The nuns had their own daily services, at the convent. However, once a week, they attended the Sunday mass at the end of the street. We kids were supposed to attend that same mass. It was dubbed "The Children's Mass". I remember the nuns walking in a serious two-by-two file, down Lincoln Street, like a military operation,(or a march of giant ants), towards church. I could see them from my second story bedroom. We would leave the house,always, after the nuns. When my family entered the church, the parents would peel off and sit on the side pews,with the other adults. But my siblings and I were shunted towards the pews headed by each nun. There was a definition in not only hierarchy, but also in color. As if each pew had a punctuation mark with it's nun sitting on the end. We didn't mess around when we were at "The Children's Mass".

After mass, the nuns would march back up the hill, through the neighborhood, towards their Sunday dinner. We wouldn't see them again till Monday morning, first period class. After our own Sunday dinners,we kids would vanish into the yards of our friends.

Some would ride skateboards over the lumps and bumps of the schoolyard, up the street, right outside the convent walls. We'd keep one eye open for nuns, but rarely heard so much as a peep. (What did they do, once inside those high walls? Some kids believed they hung in their closets, like bats, so as not to wrinkle their clothes or knock any of the holiness off..we were an unenlightened bunch....) Sometimes we'd shoot baskets in the yard, but those games tended to be fast and subdued. (There was always a sense of being watched...)

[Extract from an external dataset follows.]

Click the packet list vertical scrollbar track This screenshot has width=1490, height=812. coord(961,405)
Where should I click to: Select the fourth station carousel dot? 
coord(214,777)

A few older kids would hit tennis balls against the pale brick wall of the front of the new building of the school--until they knocked the tin letters off the wall and into the street. Usually they'd place the fallen letter against the glass doors and run away, fast as Hell, denying anything. Always, the next day, the letters would be gone, replaced on the front of the building, (though we never saw who took them inside or who rehung them...)

Rarely would we play down in the priests' neck of the woods. Perhaps because we'd gone to mass, there, only hours earlier? Perhaps because it was a "holier" destination? I remember that
there were no good rides in the church yard...only a tarred path that led to the basement doors. And if the priests, (who were always coming and going from the rectory), saw you out there, they'd join you. The whole feeling of mystery was missing. (Real thrills lived uphill, behind convent walls and eerie silence.)

I'd like to tell some of the nuns (who must still be alive--in the convent-- or escaped) that I've written this book. Some of them appear, disguised, in its pages. Most don't, but all influenced the writing. For the few who share the adventures I remember, I'd like them to know I salute them--in my own weird way. They populate my imagination, still, as surely as they used to populate my neighborhood. Though they often terrified us, they also enriched our young lives, spicing up a very vanilla existence. Their biggest "scandals" were hanging their laundry behind a high wooden fence, letting it out to dry...

1 comment:

  1. Yay...I'm finally able to comment here (I needed a little help :o(
    I have real images, of course, of all you've described, though you certainly were more enmeshed in it all than I was. I'm impressed by the fact that, rather than just running away after knocking the tin letters off the school wall, you actually took the time first to stand them up by the door...an unspoken apology. I think that speaks volumes about who you all were deep down.